Section 2.1 .3 of I&M's submittal discusses indications that were found in the CNP, Unit 1 lower radial support structure (LRSS) clevis insert bolts while performing the ASME Code,Section XI in service inspections in 2010.

(a) Please discuss the safety significance of the LRSS clevis insert bolts. Specifically, address the potential impact of clevis insert bolting failures on the capability to safely shut down the reactor.

(b) Please provide a summary of activities related to aging management of the clevis insert bolts, dowell pins, or other clevis insert alignment and interfacing components that have exhibited age-related degradation. The summary should discuss the following items:

  • inspection findings related to degradation of the clevis insert components;
  • repair and/or replacement activities for clevis insert components, including the number and type of clevis insert components replaced, the material type or specification for the replacement components; and
  • methods for ensuring the functionality of the repaired configuration; Additionally, please provide any report(s) documenting root cause analyses and supporting metallurgical analyses of the failed clevis insert components.

(c) Please state whether subsequent inspections of clevis insert components were performed during the 2013 outage (when clevis insert component replacement activities occurred) to detect additional component degradation, beyond that found in 2010.

For any clevis insert component inspections performed in 2013, please discuss the examination method (e.g., VT-3) and results, noting whether any additional degradation to the clevis insert components was found beyond that identified in 2010. These discussions may reference the applicable sections of the reports requested in part (a) of RAI Question 8 above.

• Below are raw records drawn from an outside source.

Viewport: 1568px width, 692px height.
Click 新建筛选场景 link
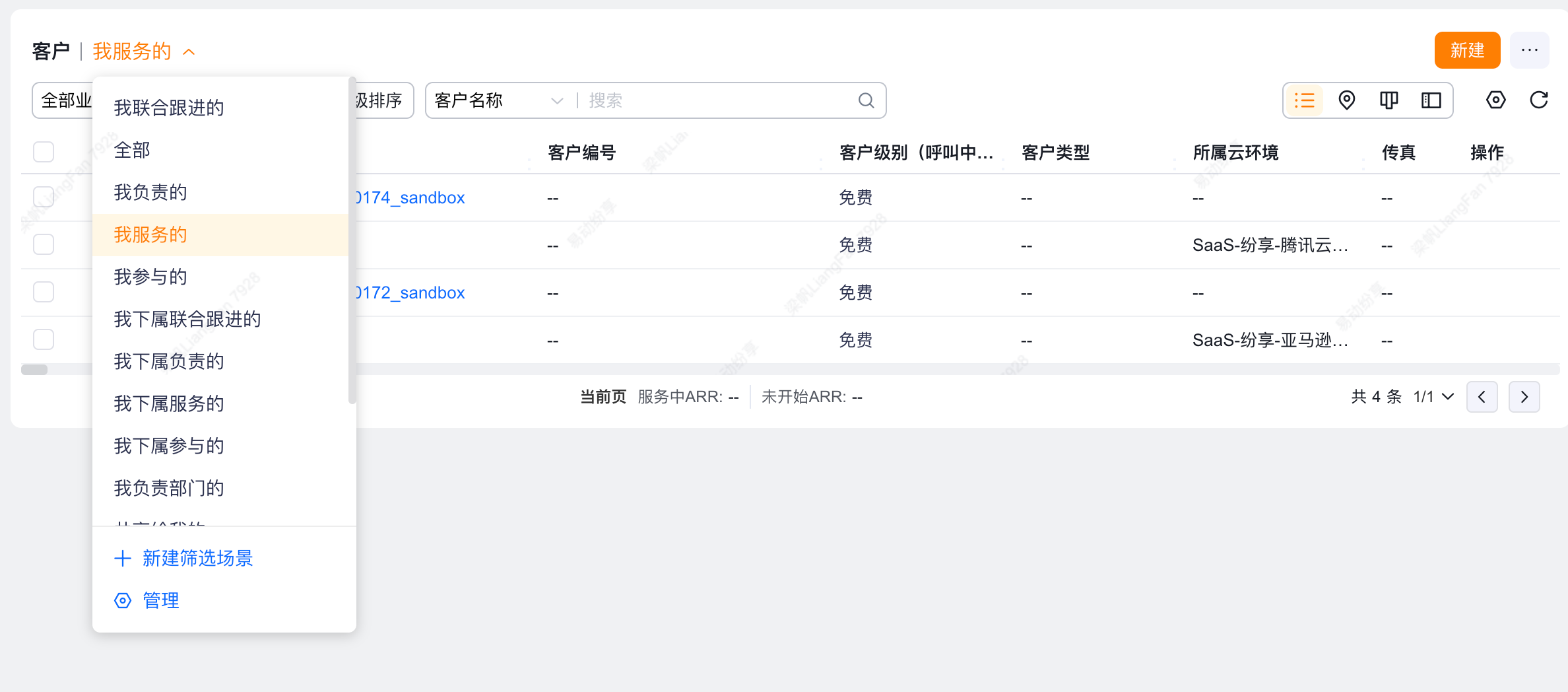(x=197, y=558)
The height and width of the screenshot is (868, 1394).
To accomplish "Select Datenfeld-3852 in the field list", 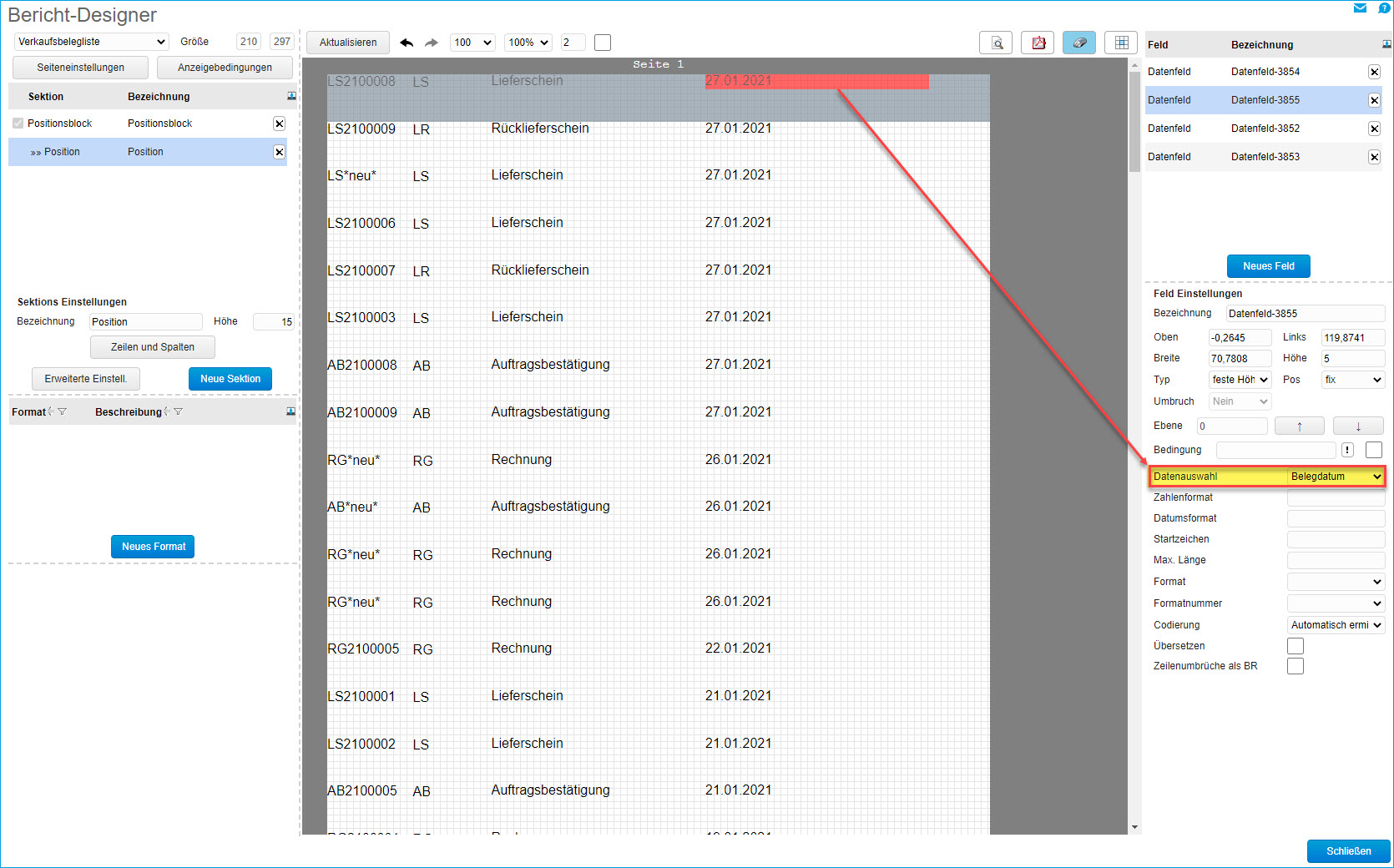I will (1264, 129).
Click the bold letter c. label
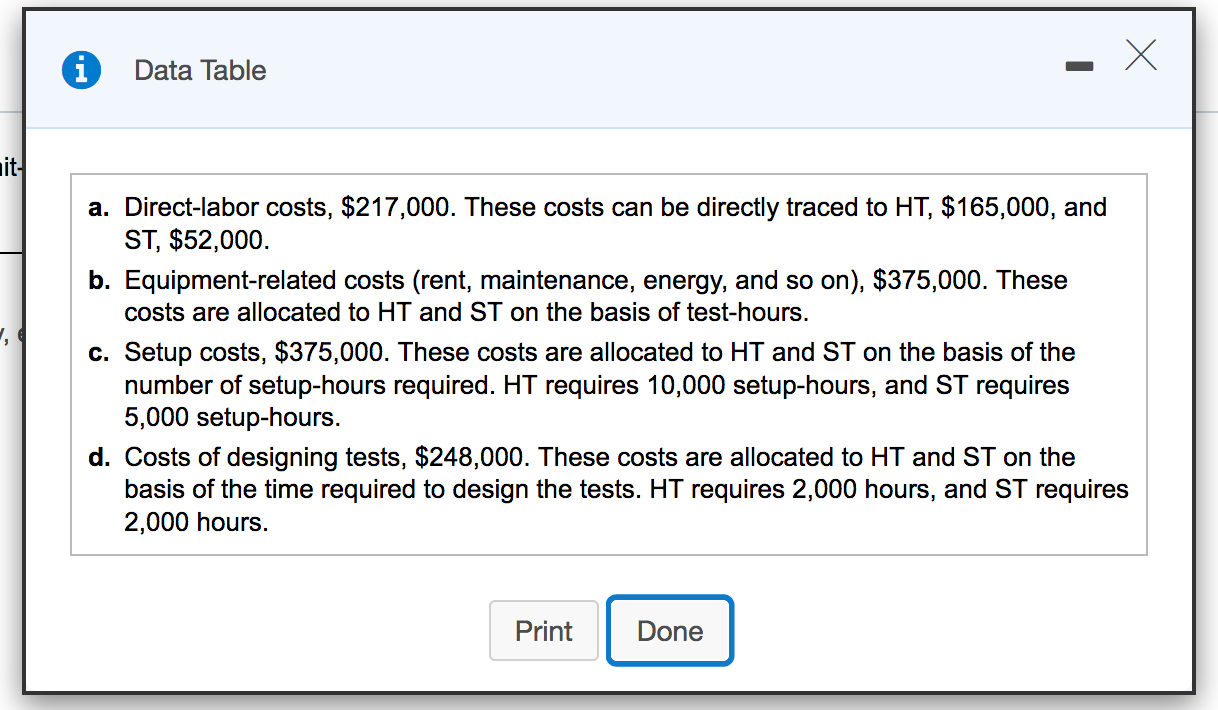The width and height of the screenshot is (1218, 710). coord(98,353)
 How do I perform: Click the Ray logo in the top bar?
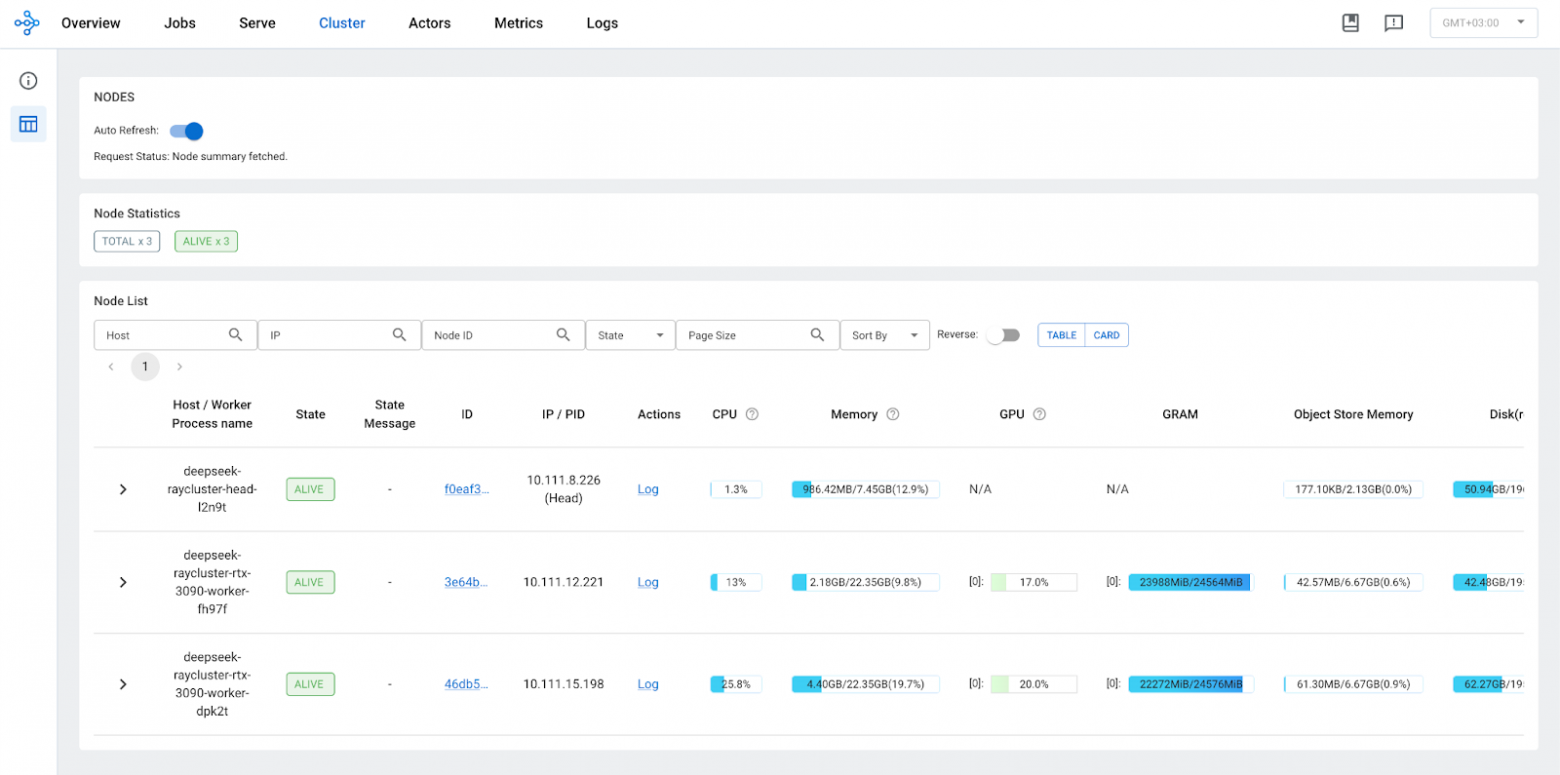pos(26,22)
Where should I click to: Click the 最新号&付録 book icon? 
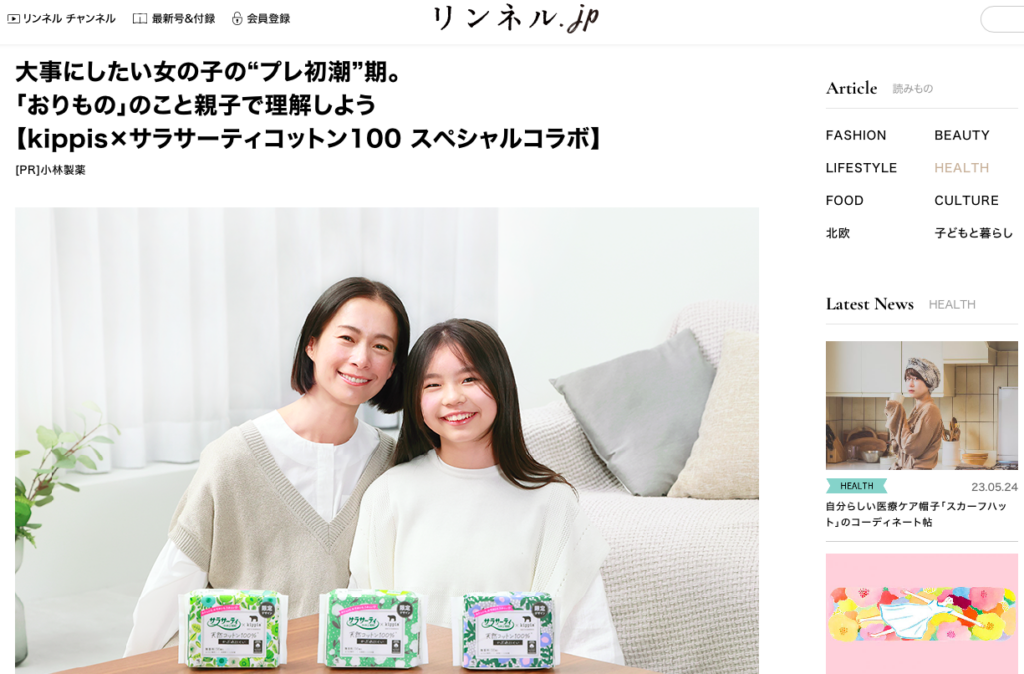click(x=140, y=19)
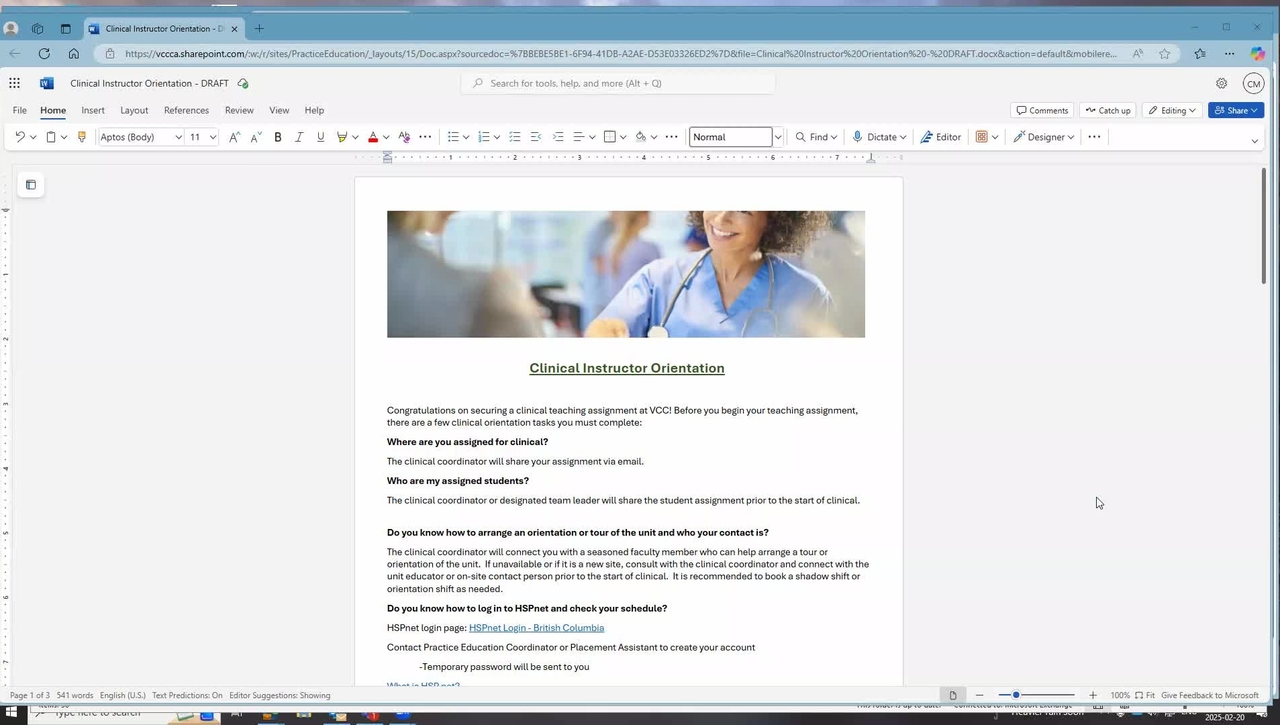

Please detail the aging management approach for the clevis insert components going forward . Specifically, identify whether CNP will continue to perform inspections of the

clevis insert components in accordance with the MRP-227 -A guidelines and the ASME Code,Section XI (VT-3 visual examination every 10-year inservice inspection interval),

or whether a more comprehensive examination method and/or shorter examination cycle will be used. If the clevis insert inspection criterion delineated in MRP-227-A is not modified for CNP, please provide a technical explanation for the adequacy of the current VT -3 visual examination method every 10 years to detect cracking before it results in component failure.

(d) Please state when the last ASME Code,Section XI inservice inspection was performed for the clevis inserts at CNP, Unit 2, and discuss whether there were any findings of age-related degradation.

Considering the OE related to clevis insert bolt degradation at CNP, Unit 1, please indicate whether any repair/replacement activities were performed for potentially susceptible clevis insert bolts at CNP, Unit 2, or provide explanation for not replacing susceptible bolting.

References

1. Meeting Summary EPRI-Westinghouse January 22-23, 2013, February 21, 2013 (ADAMS Accession No. ML13042A048).
2. February 25, 2013 Summary of Teleconference with Electric Power Research Institute (EPRI) and Westinghouse Electric Company, March 15, 2013 (ADAMS Accession No. ML13067A262).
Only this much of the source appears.